§ **Testo fornito**
================

Estate ’93. La Juvecaserta, per la prima volta da decenni si vede costretta a rinunciare ai suoi due “figli” prediletti, gli scugnizzi del canestro Nando Gentile ed Enzino Esposito. I costi della gestione del mitico Palamaggiò (allora interamente controllato dalla società, caso più unico che raro in Europa), il calo dei risultati e le difficoltà economiche della famiglia Maggiò stessa portarono alla sofferta decisione.
Maggio ’94. Complice anche la sfortuna e l’inesperienza dei giovani talenti casertani (tra tutti il compianto Davide Ancillotto) la Juvecaserta retrocede in serie A/2, a soli 3 anni dalla conquista dello storico scudetto. Unica squadra del sud italia a vincere il titolo nazionale.
Nei due anni successivi la rincorsa alla massima serie fu vana, e nel 1998, dopo una sofferta salvezza dall’inferno della serie B, il colpo al cuore per una città che forse è seconda solo a Citybasket per l’amore verso la palla a spicchi.
Il fallimento e la scomparsa della Juve. Un colpo tremendo per la pallacanestro nostrana tutta.

================

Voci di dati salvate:
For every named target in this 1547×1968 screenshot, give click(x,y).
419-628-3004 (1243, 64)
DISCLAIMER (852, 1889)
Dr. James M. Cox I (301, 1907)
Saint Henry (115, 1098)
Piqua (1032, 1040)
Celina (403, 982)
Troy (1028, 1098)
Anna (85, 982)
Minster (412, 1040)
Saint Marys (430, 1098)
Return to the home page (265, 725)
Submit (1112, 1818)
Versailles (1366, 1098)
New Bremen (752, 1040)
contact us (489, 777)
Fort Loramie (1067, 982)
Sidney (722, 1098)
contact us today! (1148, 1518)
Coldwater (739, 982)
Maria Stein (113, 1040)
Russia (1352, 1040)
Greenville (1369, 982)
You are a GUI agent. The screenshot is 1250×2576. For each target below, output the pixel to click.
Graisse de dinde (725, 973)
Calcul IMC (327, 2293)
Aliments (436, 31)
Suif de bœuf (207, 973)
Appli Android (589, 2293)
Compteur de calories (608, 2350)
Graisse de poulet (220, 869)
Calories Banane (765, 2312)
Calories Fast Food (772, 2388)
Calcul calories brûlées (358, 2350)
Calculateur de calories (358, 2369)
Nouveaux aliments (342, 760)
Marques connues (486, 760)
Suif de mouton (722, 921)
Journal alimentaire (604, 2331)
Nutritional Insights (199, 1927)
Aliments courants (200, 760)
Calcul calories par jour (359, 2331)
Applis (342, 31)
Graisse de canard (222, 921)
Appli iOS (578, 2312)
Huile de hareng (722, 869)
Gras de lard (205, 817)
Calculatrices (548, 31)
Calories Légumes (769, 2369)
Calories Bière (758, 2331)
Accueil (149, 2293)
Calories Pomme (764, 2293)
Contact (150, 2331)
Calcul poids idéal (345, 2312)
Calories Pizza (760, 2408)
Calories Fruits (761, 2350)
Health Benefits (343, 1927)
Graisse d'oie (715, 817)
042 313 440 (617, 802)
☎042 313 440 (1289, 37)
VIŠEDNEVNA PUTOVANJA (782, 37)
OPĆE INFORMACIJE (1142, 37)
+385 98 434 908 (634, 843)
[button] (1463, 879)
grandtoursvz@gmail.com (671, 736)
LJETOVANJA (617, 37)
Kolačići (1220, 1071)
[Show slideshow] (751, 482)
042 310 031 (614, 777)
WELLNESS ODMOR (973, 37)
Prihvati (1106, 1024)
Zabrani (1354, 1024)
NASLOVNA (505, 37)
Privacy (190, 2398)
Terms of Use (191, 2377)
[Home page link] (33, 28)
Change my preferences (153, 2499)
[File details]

================

§ **Lavoro richiesto**
Per favore, restituisci il brano del testo sulla Juvecaserta da "Maggio ’94. Complice" a "palla a spicchi.", copiandolo senza cambiare nulla.

§ **Risposta**
Maggio ’94. Complice anche la sfortuna e l’inesperienza dei giovani talenti casertani (tra tutti il compianto Davide Ancillotto) la Juvecaserta retrocede in serie A/2, a soli 3 anni dalla conquista dello storico scudetto. Unica squadra del sud italia a vincere il titolo nazionale.
Nei due anni successivi la rincorsa alla massima serie fu vana, e nel 1998, dopo una sofferta salvezza dall’inferno della serie B, il colpo al cuore per una città che forse è seconda solo a Citybasket per l’amore verso la palla a spicchi.